Écoutons Proudhon « Supposons que le propriétaire, par « une libéralité chevaleresque, cède à l’invitation de la science, « permette au travail d’améliorer et de multiplier ses produits. Un bien immense en résultera pour les journaliers et campagnards, dont les fatigues réduites de moitié, se trouveront encore, par l’abaissement du prix des denrées, payées double. « Mais le propriétaire : je serais bien sot, dit-il, d’abandonner un bénéfice si net ! Au lieu de cent journées de travail, je n’en paierai que cinquante ce n’est pas le prolétaire qui profitera, c’est moi.
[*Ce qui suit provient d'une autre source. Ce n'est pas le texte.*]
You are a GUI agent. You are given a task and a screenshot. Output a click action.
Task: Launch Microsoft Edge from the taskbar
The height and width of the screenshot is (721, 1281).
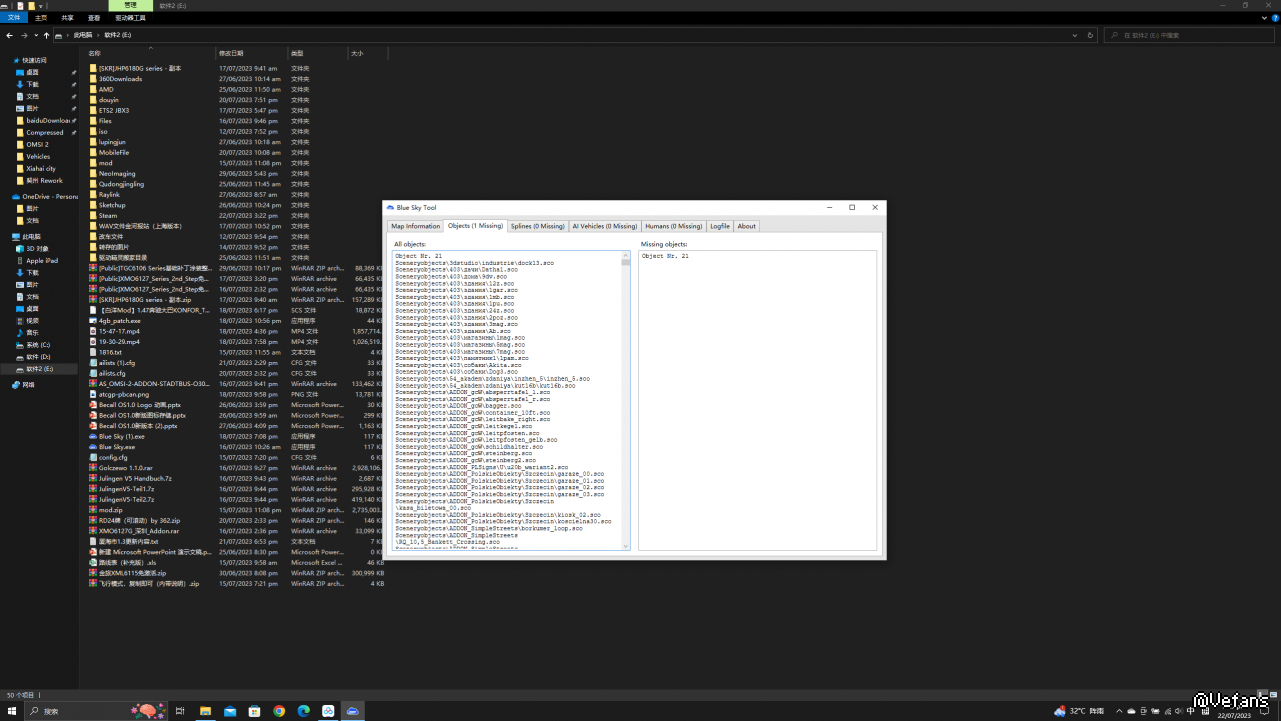[303, 711]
Mais alors, observez-vous, le prolétaire sera encore plus malheureux qu’auparavant, puisqu’il chômera une fois de plus. Cela ne me regarde pas, réplique le propriétaire, j’use de mon droit que les autres achètent du bien, s’ils peuvent, ou qu’ils aillent autre part chercher fortune, fussent-ils des milliers et des millions !

« Tout propriétaire nourrit, au fond du cœur, cette pensée homicide. Et comme par la concurrence, le monopole et le crédit, l’invasion s’étend toujours, les travailleurs se trouvent incessamment éliminés du sol la propriété est la dépopulation de la terre[1]. »

Voilà le grief ; pour montrer qu’il est fondé, on invoque, comme l’a fait Sismondi, l’état de la campagne romaine qui, transformée en champs de céréales, produirait un bien plus grand revenu brut, occuperait et nourrirait bien plus

  1. Proudhon, Contradictions économiques, t. II, p. 217.